A World Between

I have recently interviewed two Irish suspense writers – John Connolly on last week’s Author2Author, and Stuart Neville for our upcoming February issue – both of whose fiction writing grew out of an interest in the supernatural, and both of whom expressed the opinion that suspense/mystery readers and perhaps a great many suspense/mystery writers harbor an abiding suspicion of That Which Cannot Be Rationally Explained.

Supernatural fiction, after all, is often inhabited by what amounts to an Evil Intelligence, a kind of anti-God force that does not abide by the laws of the physical world as we have come to know them. Perhaps these villains’ greatest threat is their power to deprive of us of our precious reason, what we had come to believe was the bedrock of our daily safety. The heroes of such stories must overcome their enemies with courage alone, which is a discipline of pure balance, compared to the brute strength of applied logic.

Traditional mysteries, however, actually seek to strip away mystery, to reveal through rational insight the threads holding our wild world together. What seems at first meaningless and random turns out to be a part of a larger whole, and the detective, an engine of scientific good, uncovers the trail of cause and effect that led inevitably to the event that now fits logically into the world as we know it.

# # #

- **WRITTEN PROBLEM A**
Answer these questions about the passage on supernatural and mystery fiction:
(i) Which two Irish suspense writers does it say were interviewed?
(ii) How must the heroes of supernatural stories overcome their enemies?
(iii) What does it call the detective in traditional mysteries?
- **WRITTEN PROBLEM B**
Quote the passage on supernatural and mystery fiction word for word, everything from "Traditional mysteries, however, actually" down to "we know it.".

- **DATA LISTING**
# # #

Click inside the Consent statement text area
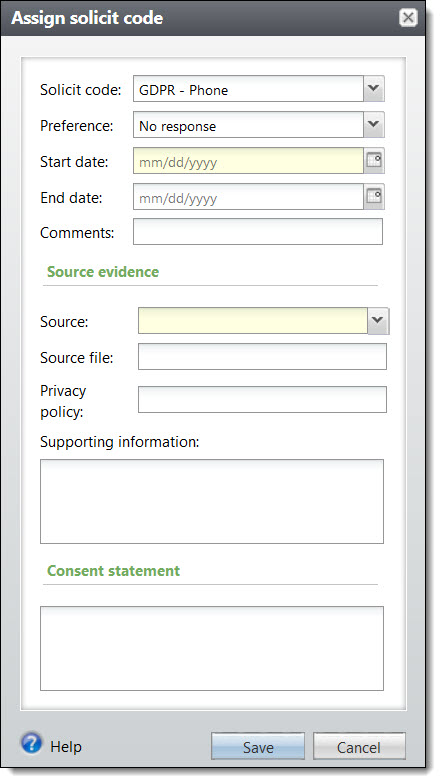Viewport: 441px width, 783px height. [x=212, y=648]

# # #

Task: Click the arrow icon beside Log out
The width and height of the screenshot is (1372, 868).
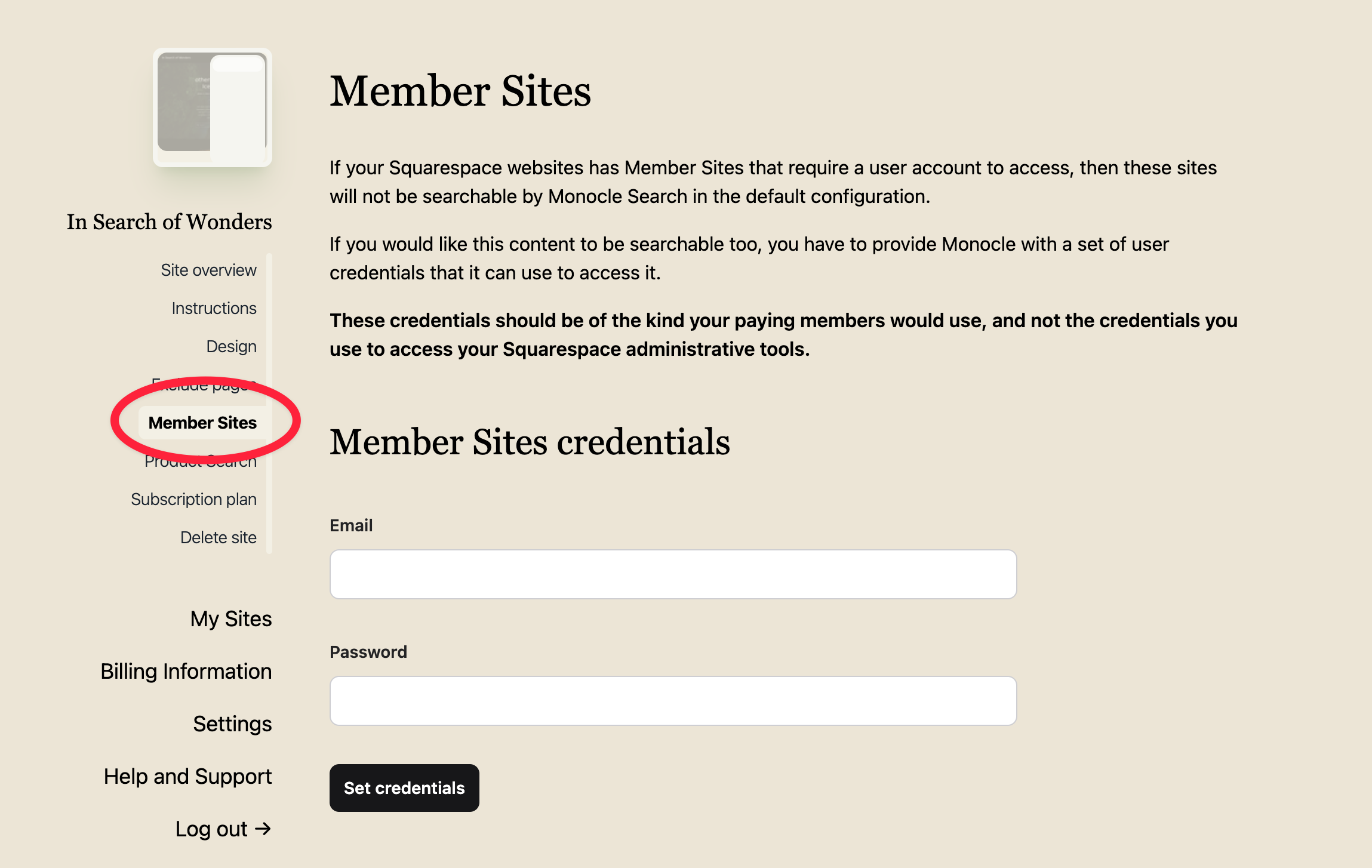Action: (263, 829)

# # #

- **COMPLETE ANSWER A**
(i) John Connolly and Stuart Neville
(ii) With courage alone
(iii) An engine of scientific good

- **COMPLETE ANSWER B**
Traditional mysteries, however, actually seek to strip away mystery, to reveal through rational insight the threads holding our wild world together. What seems at first meaningless and random turns out to be a part of a larger whole, and the detective, an engine of scientific good, uncovers the trail of cause and effect that led inevitably to the event that now fits logically into the world as we know it.